◆ **Task**: Find the string "breadcrumb" in the entries and copy each line that has it.

(Source records)
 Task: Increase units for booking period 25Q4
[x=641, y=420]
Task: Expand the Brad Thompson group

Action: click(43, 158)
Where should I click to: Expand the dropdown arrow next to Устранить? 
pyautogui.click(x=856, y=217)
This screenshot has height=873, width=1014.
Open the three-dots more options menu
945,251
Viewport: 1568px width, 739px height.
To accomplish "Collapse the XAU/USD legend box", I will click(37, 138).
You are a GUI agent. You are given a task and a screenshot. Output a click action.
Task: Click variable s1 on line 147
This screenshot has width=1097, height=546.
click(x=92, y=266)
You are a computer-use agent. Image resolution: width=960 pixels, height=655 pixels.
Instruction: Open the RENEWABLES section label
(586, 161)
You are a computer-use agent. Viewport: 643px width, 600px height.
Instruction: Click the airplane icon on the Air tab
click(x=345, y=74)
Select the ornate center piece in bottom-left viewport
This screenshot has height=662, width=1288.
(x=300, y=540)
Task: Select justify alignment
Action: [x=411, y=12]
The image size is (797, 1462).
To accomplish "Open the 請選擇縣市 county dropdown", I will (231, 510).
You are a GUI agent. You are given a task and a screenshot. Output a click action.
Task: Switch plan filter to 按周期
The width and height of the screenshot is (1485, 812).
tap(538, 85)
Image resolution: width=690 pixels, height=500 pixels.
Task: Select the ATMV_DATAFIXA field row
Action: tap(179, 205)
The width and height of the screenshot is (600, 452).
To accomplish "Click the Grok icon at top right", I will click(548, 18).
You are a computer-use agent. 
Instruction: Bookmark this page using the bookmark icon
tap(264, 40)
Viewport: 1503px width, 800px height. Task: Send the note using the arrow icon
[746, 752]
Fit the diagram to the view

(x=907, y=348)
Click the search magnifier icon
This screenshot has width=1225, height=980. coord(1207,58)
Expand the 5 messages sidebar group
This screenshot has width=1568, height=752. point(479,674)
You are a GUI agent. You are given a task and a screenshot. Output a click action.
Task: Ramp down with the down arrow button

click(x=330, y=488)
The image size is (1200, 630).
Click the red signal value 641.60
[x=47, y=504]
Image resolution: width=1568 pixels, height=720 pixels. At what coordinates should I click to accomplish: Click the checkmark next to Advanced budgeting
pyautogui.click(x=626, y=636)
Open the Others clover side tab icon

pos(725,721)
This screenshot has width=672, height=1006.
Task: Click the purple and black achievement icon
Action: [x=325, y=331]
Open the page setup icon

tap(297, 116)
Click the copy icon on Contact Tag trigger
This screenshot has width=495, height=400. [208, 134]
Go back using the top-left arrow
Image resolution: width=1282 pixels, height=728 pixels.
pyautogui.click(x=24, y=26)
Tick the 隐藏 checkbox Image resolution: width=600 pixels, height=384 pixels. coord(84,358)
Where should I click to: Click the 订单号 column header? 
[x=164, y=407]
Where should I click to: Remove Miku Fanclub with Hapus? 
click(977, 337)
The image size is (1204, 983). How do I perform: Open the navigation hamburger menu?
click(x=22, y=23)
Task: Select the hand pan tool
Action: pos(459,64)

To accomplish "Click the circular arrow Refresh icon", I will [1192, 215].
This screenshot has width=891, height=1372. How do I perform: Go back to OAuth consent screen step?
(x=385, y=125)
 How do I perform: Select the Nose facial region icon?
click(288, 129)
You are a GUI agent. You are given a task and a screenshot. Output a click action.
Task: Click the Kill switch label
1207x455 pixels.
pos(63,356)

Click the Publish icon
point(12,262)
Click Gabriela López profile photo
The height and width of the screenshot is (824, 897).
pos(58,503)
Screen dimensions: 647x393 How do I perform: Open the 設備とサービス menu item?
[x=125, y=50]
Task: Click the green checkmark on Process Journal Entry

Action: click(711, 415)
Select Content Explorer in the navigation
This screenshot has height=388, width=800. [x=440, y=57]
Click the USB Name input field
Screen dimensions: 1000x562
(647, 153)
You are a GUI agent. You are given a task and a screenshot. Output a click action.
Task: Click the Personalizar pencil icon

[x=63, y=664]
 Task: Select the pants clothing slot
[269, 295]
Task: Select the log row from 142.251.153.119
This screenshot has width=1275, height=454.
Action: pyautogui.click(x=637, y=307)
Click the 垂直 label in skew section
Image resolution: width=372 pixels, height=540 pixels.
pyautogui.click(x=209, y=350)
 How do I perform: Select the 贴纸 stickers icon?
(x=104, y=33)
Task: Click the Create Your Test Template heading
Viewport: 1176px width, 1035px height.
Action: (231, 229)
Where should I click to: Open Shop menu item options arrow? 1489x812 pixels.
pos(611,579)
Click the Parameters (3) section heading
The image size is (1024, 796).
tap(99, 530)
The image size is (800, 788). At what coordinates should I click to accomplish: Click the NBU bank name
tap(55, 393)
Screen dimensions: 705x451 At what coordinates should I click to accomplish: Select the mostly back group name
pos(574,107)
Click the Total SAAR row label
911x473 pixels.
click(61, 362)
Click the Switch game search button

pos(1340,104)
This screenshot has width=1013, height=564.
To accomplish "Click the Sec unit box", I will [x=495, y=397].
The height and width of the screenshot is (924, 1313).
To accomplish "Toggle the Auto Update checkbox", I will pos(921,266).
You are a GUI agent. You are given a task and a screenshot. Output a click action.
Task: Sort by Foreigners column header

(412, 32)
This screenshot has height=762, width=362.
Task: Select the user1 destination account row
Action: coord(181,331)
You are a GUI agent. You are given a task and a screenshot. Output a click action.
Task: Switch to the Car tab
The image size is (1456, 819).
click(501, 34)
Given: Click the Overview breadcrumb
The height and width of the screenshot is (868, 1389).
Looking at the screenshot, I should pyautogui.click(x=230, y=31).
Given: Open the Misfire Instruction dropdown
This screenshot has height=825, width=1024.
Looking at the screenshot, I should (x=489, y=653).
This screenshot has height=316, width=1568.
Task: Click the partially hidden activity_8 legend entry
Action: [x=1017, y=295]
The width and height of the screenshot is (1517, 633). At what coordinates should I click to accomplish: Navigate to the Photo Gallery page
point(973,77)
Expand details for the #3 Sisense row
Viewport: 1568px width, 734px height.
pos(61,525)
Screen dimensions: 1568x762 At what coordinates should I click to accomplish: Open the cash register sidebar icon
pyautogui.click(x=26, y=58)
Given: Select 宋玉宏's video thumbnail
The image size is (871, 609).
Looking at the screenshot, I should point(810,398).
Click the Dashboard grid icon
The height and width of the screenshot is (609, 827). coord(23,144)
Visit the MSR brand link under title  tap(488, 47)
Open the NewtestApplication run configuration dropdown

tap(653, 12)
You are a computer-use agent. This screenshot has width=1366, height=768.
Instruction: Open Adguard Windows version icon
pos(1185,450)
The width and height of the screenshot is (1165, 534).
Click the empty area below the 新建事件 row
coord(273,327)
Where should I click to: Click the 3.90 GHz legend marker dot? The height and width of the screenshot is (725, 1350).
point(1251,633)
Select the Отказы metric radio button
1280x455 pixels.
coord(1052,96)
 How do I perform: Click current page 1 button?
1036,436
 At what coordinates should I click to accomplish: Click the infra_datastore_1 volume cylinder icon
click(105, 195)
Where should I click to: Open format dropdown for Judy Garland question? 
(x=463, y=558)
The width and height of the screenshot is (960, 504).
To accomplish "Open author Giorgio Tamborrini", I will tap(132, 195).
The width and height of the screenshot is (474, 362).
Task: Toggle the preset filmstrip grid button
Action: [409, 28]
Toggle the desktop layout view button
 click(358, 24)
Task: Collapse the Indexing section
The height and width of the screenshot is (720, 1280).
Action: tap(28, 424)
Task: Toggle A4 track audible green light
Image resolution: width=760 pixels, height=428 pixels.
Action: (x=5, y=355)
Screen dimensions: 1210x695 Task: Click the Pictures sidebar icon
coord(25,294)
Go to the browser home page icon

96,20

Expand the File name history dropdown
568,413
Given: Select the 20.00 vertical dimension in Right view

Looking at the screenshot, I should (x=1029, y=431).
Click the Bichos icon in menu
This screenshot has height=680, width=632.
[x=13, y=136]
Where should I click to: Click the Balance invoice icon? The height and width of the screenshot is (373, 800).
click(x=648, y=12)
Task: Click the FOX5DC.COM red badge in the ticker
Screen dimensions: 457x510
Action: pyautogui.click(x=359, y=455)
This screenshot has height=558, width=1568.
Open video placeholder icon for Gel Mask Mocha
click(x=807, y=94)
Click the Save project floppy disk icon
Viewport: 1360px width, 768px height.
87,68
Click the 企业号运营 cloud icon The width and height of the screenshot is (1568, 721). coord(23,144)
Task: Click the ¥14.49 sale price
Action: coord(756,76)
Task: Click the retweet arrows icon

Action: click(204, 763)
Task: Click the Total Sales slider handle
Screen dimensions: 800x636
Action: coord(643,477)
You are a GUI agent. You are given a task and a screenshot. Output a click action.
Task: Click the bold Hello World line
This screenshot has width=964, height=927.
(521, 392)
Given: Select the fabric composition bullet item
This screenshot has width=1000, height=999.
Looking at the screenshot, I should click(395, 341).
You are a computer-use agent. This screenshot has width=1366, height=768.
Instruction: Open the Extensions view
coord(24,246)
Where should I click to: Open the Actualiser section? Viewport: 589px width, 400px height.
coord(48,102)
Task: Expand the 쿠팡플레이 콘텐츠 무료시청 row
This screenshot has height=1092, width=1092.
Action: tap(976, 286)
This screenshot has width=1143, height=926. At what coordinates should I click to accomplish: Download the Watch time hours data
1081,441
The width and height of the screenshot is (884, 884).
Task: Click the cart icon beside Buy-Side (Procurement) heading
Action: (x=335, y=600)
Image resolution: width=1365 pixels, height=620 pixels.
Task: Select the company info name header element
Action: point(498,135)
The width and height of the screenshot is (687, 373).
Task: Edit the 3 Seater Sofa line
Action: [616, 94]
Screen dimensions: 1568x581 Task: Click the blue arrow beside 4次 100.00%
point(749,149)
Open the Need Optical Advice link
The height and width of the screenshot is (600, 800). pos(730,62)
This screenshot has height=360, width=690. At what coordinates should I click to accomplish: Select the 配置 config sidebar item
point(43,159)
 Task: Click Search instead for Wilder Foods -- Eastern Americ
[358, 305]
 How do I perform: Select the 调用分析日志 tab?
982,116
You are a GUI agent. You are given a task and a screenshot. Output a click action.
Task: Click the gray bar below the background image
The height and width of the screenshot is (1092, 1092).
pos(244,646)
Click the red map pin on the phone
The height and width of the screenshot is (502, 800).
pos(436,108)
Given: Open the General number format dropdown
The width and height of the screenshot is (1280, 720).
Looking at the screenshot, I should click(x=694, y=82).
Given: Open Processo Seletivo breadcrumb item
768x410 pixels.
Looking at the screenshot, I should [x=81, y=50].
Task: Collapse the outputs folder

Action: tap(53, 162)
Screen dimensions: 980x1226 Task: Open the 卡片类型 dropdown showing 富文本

◆ **Written answer**:
Given: Click the Overview breadcrumb
Given: Open Processo Seletivo breadcrumb item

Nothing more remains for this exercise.